[Opening Provided records section]
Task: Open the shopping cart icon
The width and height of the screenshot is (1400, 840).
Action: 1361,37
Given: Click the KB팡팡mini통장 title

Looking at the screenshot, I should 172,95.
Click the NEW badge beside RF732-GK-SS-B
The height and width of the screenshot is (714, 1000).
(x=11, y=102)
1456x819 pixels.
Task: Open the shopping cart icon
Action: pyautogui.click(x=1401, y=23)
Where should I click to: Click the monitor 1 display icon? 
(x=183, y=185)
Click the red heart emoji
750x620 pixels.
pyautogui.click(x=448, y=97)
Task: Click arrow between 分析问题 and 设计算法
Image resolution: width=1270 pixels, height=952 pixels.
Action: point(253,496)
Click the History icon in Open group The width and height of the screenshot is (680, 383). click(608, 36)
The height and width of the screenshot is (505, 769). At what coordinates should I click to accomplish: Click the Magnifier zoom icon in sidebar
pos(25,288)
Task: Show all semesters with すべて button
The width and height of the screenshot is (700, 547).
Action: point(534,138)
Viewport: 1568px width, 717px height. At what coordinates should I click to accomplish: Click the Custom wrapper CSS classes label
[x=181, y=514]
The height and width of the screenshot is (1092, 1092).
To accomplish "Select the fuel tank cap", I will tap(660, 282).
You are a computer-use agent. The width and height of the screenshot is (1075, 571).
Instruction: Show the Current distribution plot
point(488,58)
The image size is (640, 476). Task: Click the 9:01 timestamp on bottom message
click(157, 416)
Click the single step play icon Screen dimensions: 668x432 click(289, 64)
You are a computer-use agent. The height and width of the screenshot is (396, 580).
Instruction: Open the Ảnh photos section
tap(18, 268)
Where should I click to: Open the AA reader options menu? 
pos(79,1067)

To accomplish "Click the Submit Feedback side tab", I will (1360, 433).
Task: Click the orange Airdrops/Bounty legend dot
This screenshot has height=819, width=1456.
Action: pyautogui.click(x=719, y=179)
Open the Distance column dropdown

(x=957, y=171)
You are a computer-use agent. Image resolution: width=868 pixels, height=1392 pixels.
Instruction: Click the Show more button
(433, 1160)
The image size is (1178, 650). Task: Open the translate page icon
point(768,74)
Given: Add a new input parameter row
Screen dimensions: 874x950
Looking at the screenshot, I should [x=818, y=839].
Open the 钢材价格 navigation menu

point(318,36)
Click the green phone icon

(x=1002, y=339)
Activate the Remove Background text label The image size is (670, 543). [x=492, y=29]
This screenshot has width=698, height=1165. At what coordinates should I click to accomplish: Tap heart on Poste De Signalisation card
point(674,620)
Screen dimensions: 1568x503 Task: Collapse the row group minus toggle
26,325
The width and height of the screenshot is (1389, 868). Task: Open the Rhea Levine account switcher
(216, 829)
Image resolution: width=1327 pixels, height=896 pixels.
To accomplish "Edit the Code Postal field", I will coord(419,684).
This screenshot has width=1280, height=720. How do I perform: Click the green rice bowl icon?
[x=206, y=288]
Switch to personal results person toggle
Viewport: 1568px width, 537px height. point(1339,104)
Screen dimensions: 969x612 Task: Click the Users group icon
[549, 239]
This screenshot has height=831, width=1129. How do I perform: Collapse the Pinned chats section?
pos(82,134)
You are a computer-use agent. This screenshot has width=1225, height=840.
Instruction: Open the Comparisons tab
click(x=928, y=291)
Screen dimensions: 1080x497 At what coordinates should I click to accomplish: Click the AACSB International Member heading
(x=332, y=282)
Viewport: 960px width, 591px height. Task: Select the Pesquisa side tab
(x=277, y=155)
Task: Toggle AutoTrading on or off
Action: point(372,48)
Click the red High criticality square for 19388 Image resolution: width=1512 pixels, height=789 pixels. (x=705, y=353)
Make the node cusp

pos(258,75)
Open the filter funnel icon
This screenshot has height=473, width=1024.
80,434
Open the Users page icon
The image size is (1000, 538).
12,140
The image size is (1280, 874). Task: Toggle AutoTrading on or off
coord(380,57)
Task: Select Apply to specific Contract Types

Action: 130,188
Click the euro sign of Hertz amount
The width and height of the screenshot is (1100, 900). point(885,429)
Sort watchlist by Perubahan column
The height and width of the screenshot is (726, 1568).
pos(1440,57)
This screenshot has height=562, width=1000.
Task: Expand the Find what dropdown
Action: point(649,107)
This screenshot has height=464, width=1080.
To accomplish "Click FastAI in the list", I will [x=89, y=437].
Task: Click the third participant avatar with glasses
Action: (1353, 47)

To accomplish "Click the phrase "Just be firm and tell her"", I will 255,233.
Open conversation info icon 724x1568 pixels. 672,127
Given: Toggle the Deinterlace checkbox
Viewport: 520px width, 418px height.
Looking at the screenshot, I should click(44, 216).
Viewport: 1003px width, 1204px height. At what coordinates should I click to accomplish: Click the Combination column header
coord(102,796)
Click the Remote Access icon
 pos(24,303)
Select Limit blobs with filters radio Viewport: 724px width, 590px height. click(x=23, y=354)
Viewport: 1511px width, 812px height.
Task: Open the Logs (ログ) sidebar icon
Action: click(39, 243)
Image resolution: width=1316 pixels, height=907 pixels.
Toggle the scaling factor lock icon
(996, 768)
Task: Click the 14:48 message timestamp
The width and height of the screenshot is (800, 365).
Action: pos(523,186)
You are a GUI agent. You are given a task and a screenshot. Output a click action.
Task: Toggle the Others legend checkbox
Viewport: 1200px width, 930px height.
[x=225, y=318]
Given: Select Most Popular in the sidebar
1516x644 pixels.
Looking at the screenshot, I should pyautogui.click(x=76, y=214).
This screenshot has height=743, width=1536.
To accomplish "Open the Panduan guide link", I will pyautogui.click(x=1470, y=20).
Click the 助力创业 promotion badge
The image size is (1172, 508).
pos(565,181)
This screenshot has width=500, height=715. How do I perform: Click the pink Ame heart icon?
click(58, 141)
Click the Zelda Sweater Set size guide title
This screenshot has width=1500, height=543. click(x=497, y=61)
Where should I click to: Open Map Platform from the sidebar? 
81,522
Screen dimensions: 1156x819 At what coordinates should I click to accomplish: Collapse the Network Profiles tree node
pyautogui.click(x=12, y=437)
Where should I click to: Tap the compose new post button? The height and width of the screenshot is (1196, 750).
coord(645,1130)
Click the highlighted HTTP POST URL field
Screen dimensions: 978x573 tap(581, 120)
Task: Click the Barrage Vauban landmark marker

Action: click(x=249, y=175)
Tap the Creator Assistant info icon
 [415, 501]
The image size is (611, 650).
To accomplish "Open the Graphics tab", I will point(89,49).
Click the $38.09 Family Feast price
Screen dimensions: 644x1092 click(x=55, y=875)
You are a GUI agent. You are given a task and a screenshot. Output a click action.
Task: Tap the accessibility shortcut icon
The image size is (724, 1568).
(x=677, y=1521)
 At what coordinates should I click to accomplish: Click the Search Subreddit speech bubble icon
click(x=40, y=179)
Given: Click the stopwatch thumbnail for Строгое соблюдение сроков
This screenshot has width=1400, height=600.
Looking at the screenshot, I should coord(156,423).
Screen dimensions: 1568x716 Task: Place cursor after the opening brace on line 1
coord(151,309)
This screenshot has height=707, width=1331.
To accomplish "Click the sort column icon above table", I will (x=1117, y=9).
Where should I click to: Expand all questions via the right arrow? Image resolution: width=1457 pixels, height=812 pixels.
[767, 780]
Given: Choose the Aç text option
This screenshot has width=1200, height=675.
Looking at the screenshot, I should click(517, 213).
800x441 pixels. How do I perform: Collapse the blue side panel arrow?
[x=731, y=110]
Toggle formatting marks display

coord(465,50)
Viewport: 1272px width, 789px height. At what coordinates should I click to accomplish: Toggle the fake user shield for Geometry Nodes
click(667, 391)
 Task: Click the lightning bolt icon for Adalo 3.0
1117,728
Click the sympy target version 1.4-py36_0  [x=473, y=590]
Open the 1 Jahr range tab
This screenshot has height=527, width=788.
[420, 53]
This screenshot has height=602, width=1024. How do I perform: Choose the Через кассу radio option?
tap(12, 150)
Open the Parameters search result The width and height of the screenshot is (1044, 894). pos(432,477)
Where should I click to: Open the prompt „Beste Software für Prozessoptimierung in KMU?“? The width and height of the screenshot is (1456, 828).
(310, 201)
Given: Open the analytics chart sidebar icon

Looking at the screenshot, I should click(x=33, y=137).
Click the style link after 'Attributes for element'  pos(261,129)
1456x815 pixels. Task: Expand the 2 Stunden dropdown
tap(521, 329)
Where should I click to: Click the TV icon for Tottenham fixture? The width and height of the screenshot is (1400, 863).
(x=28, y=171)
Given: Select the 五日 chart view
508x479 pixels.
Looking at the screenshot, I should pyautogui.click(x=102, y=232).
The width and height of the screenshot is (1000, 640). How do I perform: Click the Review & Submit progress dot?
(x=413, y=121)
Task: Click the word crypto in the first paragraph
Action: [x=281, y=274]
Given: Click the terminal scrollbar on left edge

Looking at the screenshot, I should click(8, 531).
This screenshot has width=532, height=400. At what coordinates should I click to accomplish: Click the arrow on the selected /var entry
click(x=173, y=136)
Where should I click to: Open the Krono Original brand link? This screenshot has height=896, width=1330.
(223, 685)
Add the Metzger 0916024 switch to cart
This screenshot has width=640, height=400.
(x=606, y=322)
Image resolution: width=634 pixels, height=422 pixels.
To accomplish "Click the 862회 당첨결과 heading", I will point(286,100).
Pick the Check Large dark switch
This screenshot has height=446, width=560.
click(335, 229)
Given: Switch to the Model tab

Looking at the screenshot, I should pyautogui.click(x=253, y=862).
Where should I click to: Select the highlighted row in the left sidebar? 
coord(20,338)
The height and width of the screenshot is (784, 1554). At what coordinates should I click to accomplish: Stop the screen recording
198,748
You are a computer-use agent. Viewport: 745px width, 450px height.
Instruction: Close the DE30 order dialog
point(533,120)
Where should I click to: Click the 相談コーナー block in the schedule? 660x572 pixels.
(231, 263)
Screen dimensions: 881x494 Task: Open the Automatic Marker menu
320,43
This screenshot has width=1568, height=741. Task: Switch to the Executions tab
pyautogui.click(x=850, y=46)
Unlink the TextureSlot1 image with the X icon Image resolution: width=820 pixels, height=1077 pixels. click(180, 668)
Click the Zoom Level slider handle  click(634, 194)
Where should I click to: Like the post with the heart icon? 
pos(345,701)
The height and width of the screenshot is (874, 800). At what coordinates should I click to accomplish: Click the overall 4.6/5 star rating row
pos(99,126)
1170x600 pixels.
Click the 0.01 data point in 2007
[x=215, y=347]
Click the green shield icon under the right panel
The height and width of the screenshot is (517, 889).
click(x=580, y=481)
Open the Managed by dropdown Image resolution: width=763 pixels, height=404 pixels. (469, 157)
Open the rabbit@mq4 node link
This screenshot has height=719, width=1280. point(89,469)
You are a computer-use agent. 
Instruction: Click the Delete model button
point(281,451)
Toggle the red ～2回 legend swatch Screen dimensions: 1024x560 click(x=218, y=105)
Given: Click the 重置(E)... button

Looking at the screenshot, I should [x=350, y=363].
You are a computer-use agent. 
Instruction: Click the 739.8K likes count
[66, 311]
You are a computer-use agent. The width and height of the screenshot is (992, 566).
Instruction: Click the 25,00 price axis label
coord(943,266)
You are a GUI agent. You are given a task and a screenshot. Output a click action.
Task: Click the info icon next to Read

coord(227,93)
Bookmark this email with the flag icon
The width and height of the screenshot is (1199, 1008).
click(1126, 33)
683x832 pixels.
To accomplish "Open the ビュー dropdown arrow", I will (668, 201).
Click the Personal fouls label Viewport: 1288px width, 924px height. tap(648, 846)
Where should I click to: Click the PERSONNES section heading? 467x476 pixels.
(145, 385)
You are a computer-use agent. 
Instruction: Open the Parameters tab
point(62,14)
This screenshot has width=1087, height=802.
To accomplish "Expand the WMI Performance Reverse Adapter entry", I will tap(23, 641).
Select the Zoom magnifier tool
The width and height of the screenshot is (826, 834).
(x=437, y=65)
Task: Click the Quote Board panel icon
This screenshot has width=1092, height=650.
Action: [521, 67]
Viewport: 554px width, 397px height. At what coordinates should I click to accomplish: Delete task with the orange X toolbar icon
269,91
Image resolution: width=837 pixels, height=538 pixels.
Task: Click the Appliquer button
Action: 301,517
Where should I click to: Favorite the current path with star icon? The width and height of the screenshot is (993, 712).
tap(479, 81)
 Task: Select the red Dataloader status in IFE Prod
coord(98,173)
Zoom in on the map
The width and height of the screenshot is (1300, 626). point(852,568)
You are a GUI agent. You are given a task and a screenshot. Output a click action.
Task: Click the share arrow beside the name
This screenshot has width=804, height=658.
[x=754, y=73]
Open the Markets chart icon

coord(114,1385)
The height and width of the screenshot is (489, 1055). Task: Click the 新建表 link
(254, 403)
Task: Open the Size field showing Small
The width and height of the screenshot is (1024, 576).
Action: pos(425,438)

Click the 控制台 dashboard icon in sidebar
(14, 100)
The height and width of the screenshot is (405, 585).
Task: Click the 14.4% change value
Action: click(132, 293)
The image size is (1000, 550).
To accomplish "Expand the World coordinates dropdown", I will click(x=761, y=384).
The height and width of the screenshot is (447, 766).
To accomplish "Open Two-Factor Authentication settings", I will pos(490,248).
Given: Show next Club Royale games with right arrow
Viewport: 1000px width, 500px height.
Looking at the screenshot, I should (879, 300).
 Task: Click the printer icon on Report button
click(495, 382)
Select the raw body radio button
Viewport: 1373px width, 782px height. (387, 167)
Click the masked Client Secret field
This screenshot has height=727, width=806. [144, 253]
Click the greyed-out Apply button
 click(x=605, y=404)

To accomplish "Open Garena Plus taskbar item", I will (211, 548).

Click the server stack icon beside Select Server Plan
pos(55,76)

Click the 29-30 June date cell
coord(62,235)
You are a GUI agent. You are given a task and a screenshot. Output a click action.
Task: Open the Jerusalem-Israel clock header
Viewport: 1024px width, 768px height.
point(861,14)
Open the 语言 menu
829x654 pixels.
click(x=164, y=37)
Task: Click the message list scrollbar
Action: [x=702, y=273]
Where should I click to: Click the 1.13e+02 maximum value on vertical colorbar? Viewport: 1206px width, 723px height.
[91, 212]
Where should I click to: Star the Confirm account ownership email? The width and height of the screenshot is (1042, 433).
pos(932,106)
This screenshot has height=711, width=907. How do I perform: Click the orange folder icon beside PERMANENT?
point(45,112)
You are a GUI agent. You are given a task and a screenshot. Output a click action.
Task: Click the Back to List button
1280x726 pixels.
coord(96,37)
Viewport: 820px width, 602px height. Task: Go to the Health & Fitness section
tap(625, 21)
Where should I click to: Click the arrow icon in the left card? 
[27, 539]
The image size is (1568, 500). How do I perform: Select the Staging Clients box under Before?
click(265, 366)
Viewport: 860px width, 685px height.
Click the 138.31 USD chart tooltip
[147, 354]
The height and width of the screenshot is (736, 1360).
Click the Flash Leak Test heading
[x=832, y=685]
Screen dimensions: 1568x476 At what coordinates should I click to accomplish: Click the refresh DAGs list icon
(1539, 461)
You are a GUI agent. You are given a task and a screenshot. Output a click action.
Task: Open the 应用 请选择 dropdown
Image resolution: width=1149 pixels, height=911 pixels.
[Closing Provided records section]
What is needed
When "legend" shows up in a line of the material, report that line.

Solution
Task: Click the orange Airdrops/Bounty legend dot
Task: Toggle the Others legend checkbox
Toggle the red ～2回 legend swatch Screen dimensions: 1024x560 click(x=218, y=105)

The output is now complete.